-Chapter 1-
manik lavender itu menatap harap pada seorang wanita cantik di hadapannya. Wanita itu membaca lamaran kerja itu dengan seksama sambil sesekali melirik ke arah Hinata.. Ketegangan makin terasa kala wanita paruh baya—walaupun tidak terlihat begitu—itu kini tengah menatap iris lavender Hinata dengan pandangan menilai selama beberapa saat, baru kemudian tersenyum ramah. Setidaknya senyuman itu dapat sedikit menghilangkan ketegangan yang Hinata rasakan saat ini.
"Hyuuga Hinata-San, ya? Apakah memiliki pengalaman kerja sebelumnya?"
"tidak, ini pertama kalinya,"
"apa alasanmu melamar pekerjaan di sekolah dasar ini?"
"a-ah, saya sangat menyukai anak-anak dan ingin mencoba menjadi guru selama setahun kedepan sebelum izin praktekku keluar,"
Hinata menelan salivanya susah payah saat melihat tatapan menilai ketua yayasan yang diketahui namanya Senju Tsunade tersebut.
"—a-apakah alasan seperti itu tetap tidak bisa?" sambung nya cepat-cepat meyakinkan wanita cantik di hadapannya.
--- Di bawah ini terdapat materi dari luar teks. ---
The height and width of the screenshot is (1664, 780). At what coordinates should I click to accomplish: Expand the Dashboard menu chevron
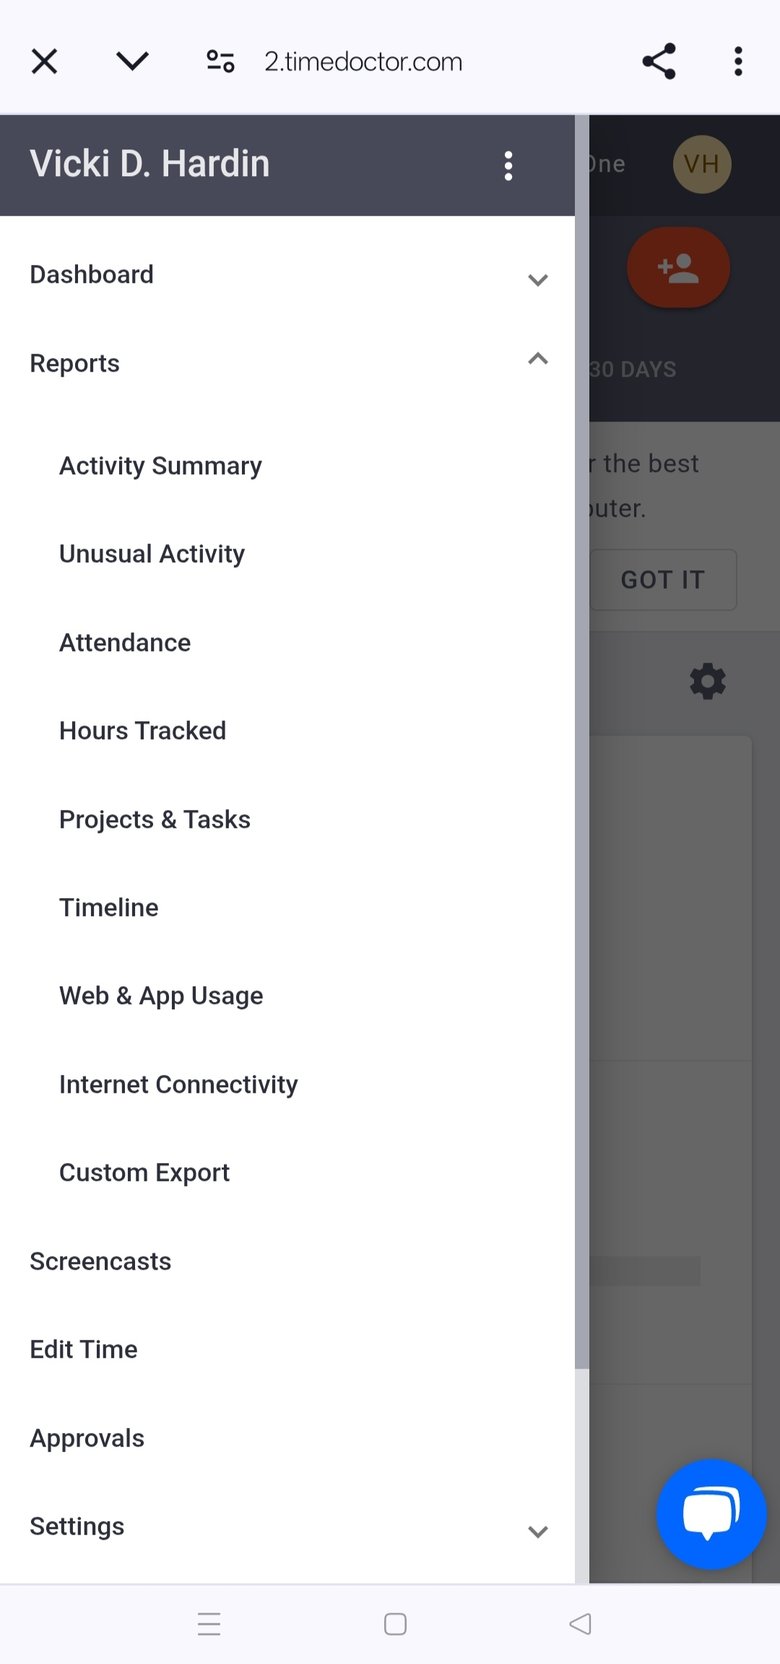tap(538, 280)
Tsunade tersenyum kecil, "jangan terlalu gugup dan formal seperti itu, Hyuuga-san, aku hanya ingin melihat reaksimu tadi, ah sungguh menyenangkan melihat seseorang gugup seperti itu," tawa renyah terdengar dari bibir seksi Senju Tsunade, membuat gadis bersurai indigo itu bertanya tanya apa maksud dari wanita dihadapannya ini.
"a-ano… jadi apakah saya di terima, Senju-san?"
"Ya! Tentu saja! Kau datang disaat yang sangat tepat, Hyuuga-san, kebetulan sekali salah seorang pegawaiku mengundurkan diri minggu lalu,"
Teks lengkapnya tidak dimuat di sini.